England won the series 3-1 after beating Pakistan in the fourth and final Test at the Lord's here on Sunday but the victory came a day after the visiting cricketers were questioned by the Scotland Yard for allegedly taking bribes to bowl no balls.

In fact, skipper Salman Butt and the pace duo of Mohammad Asif and Mohammad Aamir, who allegedly bowled the no balls, have had their mobile phones confiscated after a bookie was arrested last night following a sting operation by 'The News of the World' tabloid.

Ironically, Aamir was jointly adjudged man of the series with England batsman Jonathan Trott.

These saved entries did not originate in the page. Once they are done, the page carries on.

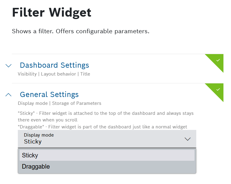The height and width of the screenshot is (184, 231).
Task: Click the Filter Widget page heading
Action: point(52,13)
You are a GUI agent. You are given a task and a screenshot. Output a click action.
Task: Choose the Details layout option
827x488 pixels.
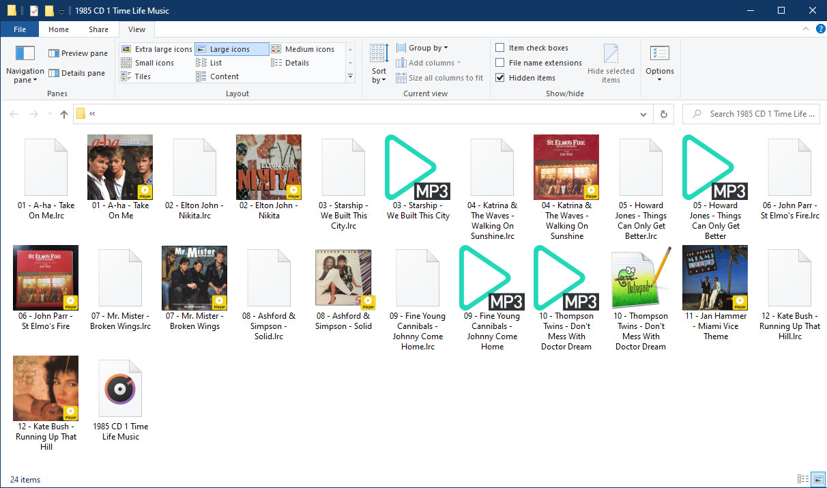point(296,63)
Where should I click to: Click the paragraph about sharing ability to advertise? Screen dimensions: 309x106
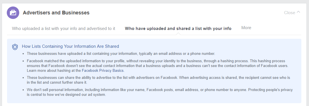click(158, 80)
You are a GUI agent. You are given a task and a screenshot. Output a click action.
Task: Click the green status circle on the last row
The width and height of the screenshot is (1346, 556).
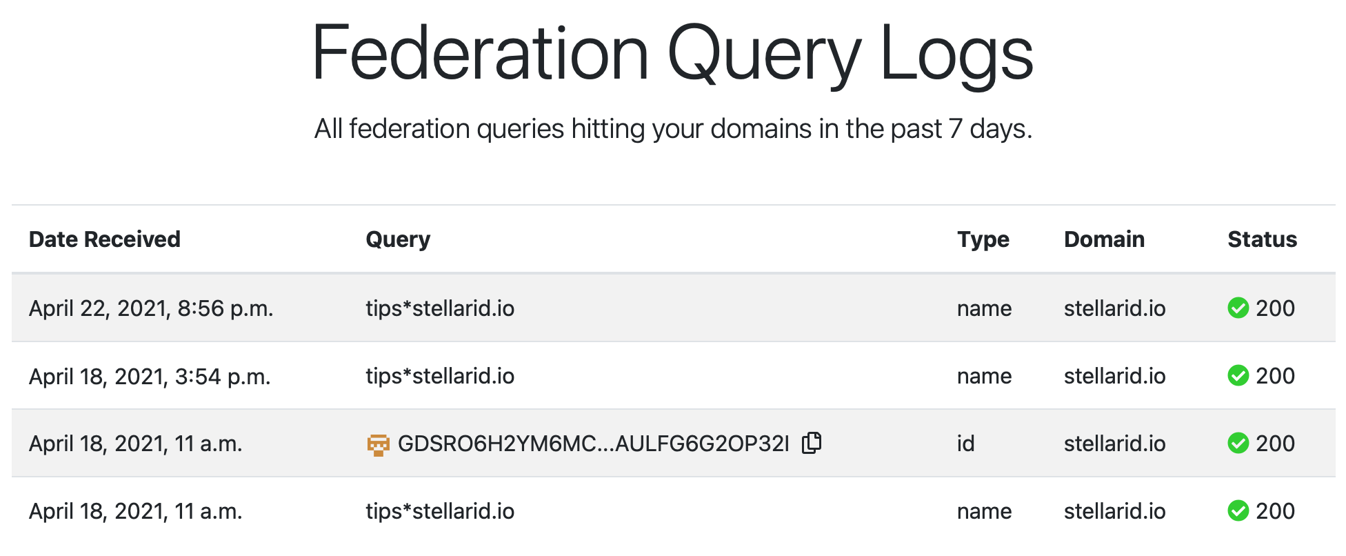(x=1238, y=511)
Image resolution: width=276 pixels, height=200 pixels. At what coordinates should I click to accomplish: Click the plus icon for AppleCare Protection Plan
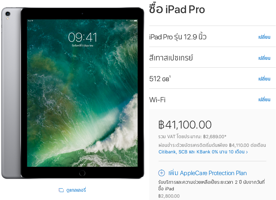[162, 173]
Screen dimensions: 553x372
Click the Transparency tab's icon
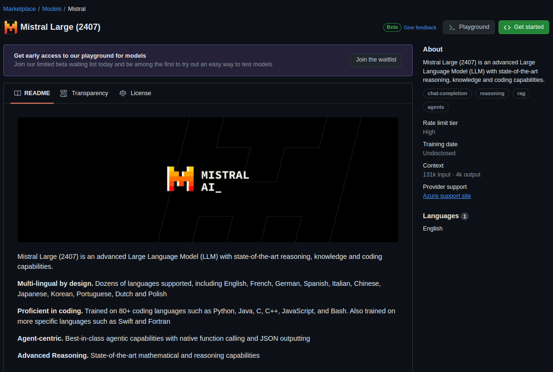pyautogui.click(x=63, y=93)
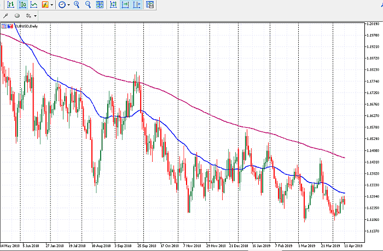
Task: Switch chart to bar chart view
Action: tap(10, 5)
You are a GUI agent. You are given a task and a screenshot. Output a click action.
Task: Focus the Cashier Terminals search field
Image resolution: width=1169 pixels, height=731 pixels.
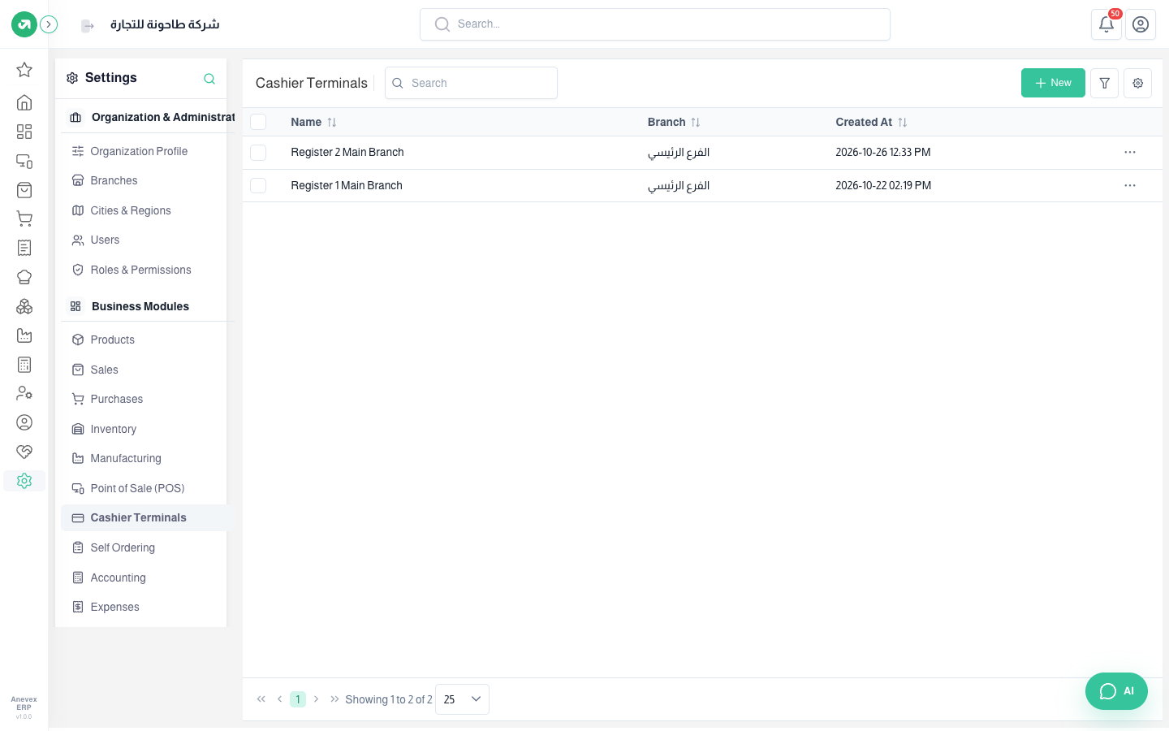471,83
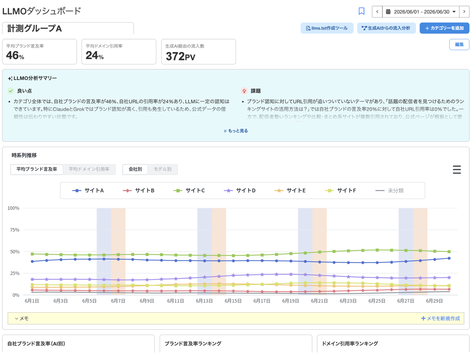Click the LLMO分析サマリー sparkle icon
The width and height of the screenshot is (471, 356).
(x=10, y=78)
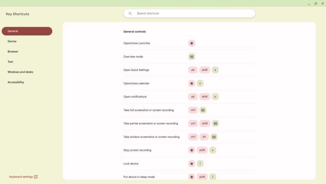The image size is (326, 184).
Task: Click the shift badge in Stop screen recording shortcut
Action: coord(202,150)
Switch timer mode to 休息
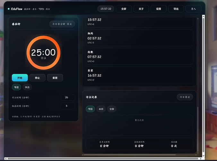The height and width of the screenshot is (161, 217). pyautogui.click(x=27, y=87)
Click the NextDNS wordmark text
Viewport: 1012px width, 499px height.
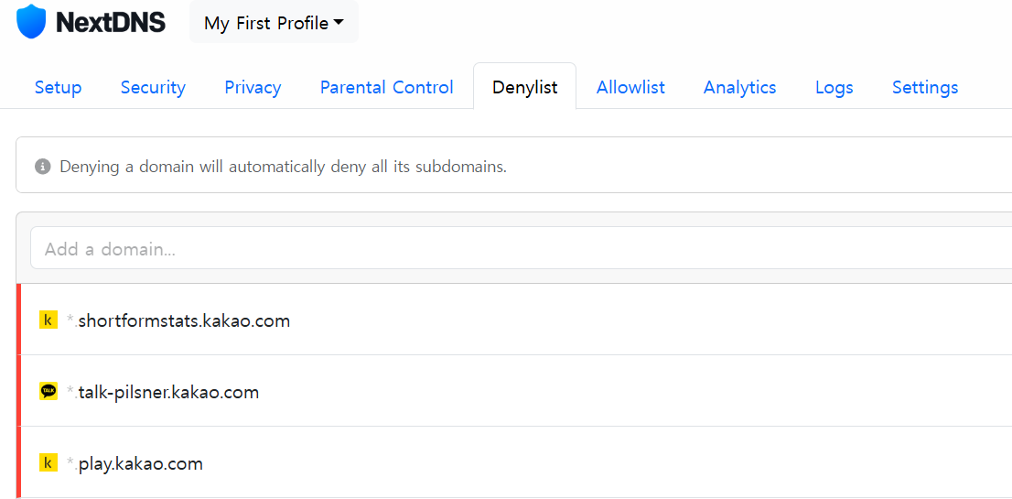pos(111,23)
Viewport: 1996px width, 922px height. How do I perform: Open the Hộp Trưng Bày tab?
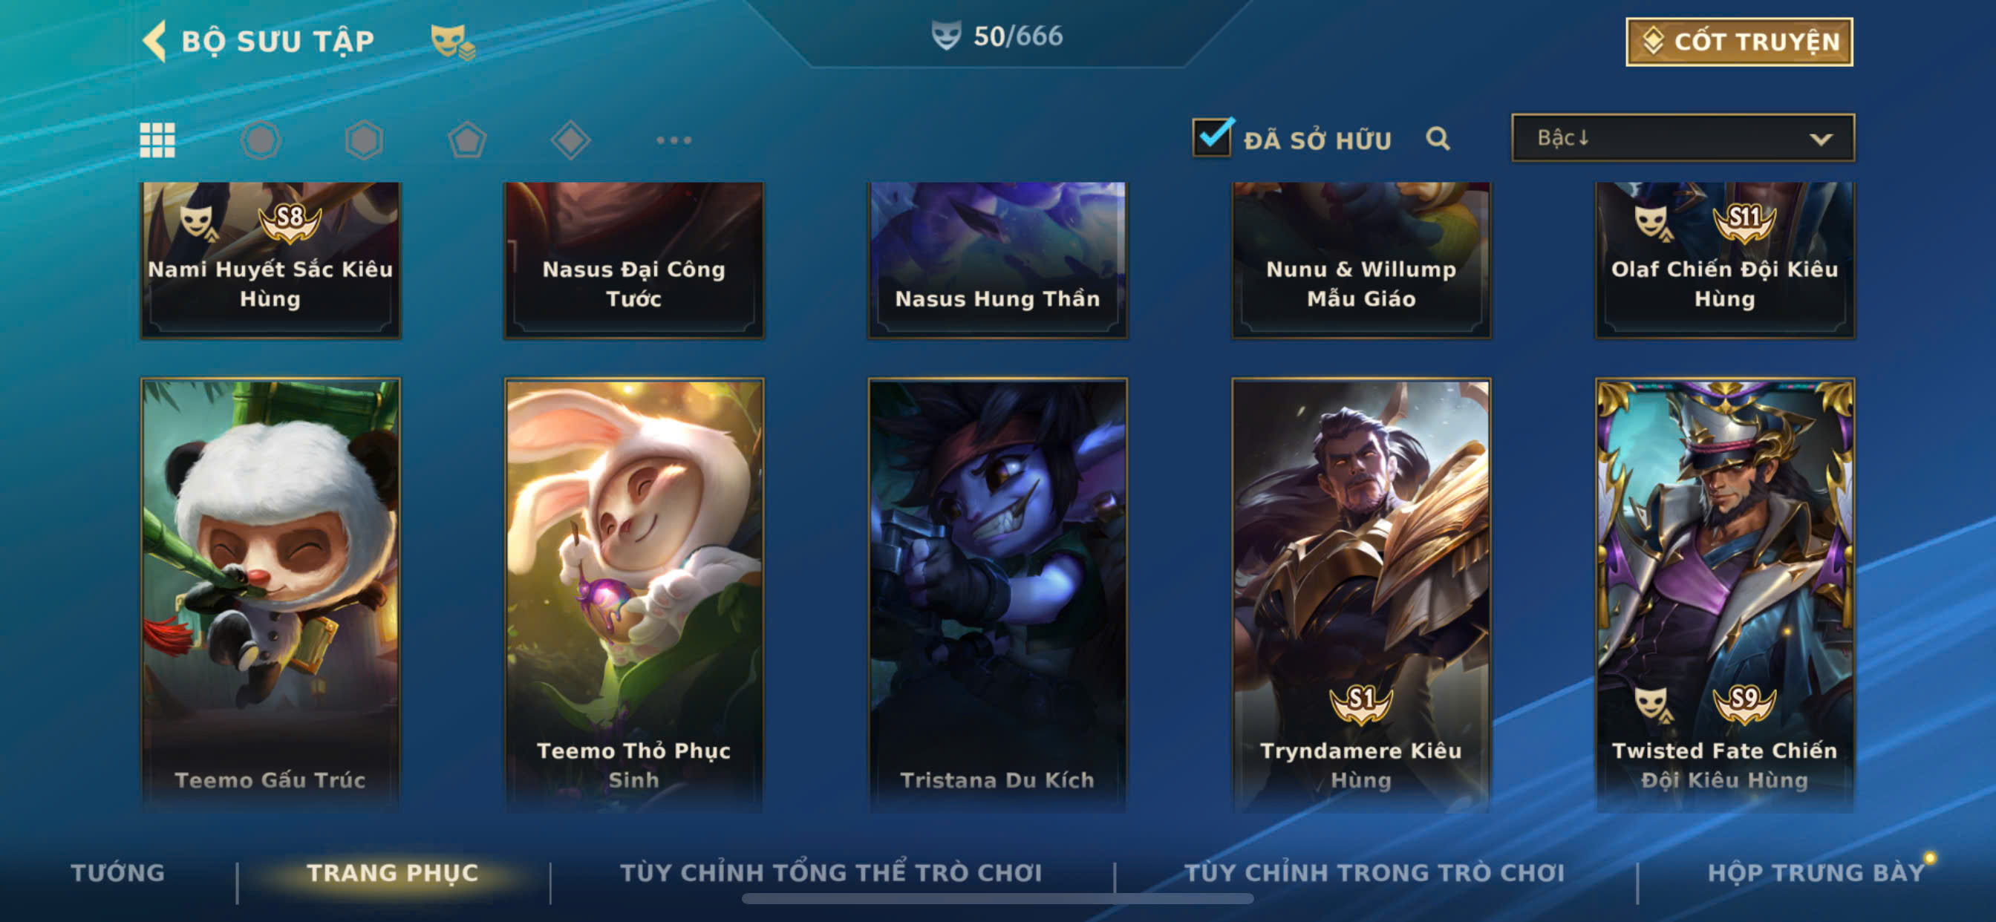(1815, 872)
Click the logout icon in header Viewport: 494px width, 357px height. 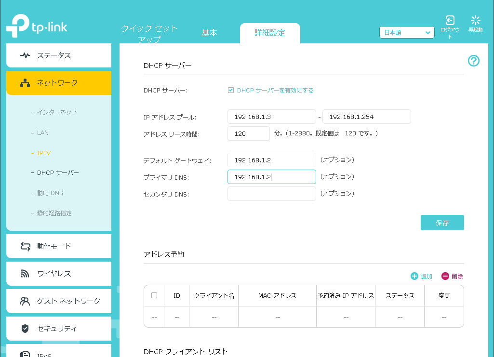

The massive innings and 225 runs victory in the final Test notwithstanding, Strauss said he would have wanted to win the series under different circumstances.

"I don't think anyone wants to finish a Test match in that scenario. It's taken the gloss off because in this Test match there were some outstanding performances. That partnership between Broad and Trott was one of the best I've ever seen," Strauss told BCC.

"It's great to win a series but not under these circumstances. I don't think anyone likes the game of cricket being overshadowed by other events. We've seen things that have put cricket on the front pages before and no one likes it," he added.

Strauss said he would wait for the investigation into the allegations before expressing his opinion but admitted that mood in even his dressing room has been affected by the scandal.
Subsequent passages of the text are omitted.